Quote word for word the lines starting at the line with "The width and" and ending at the final line of the entries. Leave out any pictures.

[Saved data entries]
* * *
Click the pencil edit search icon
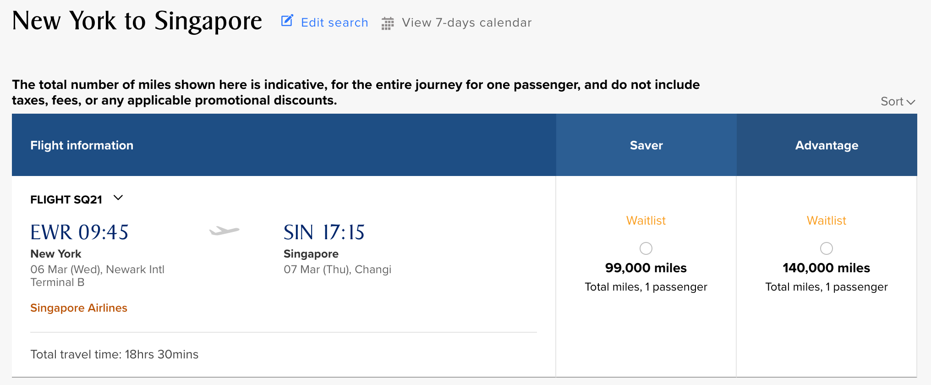Screen dimensions: 931x385 287,21
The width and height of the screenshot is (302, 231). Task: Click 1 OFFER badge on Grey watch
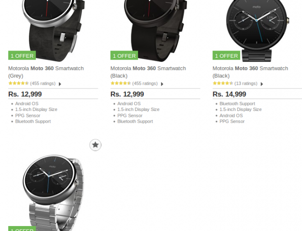(22, 55)
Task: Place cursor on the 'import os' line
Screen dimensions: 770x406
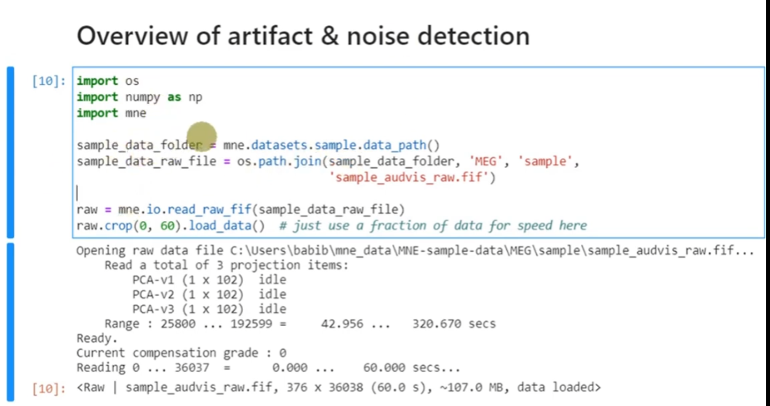Action: [x=108, y=81]
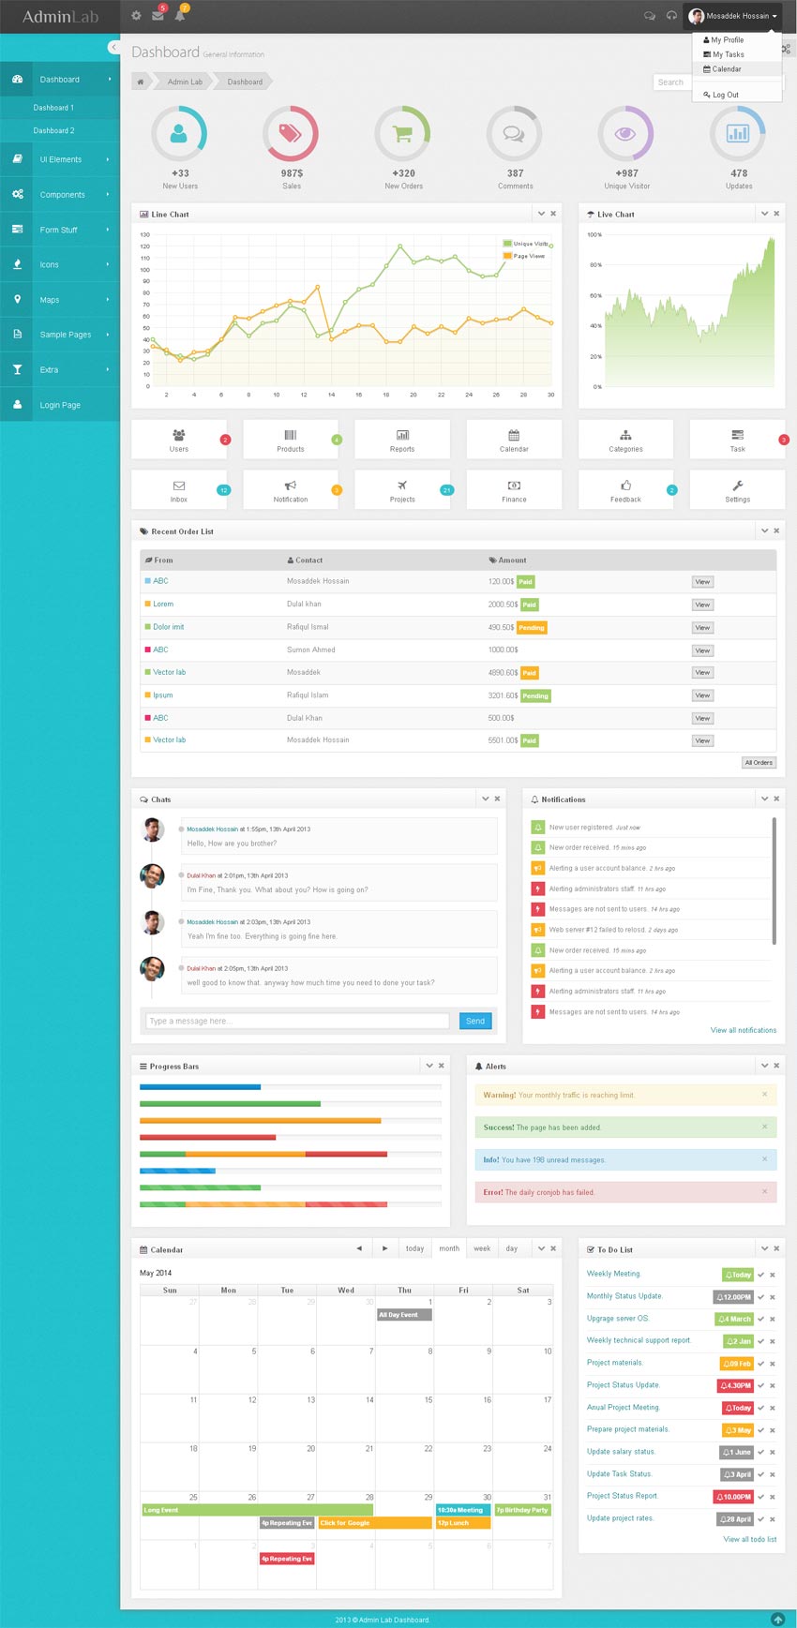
* * *
### ANSWER SECTION:
The width and height of the screenshot is (302, 231). Task: Click 1 OFFER badge on Grey watch
(22, 55)
Task: Place cursor on the 'import os' line
Screen dimensions: 770x406
Action: [x=108, y=81]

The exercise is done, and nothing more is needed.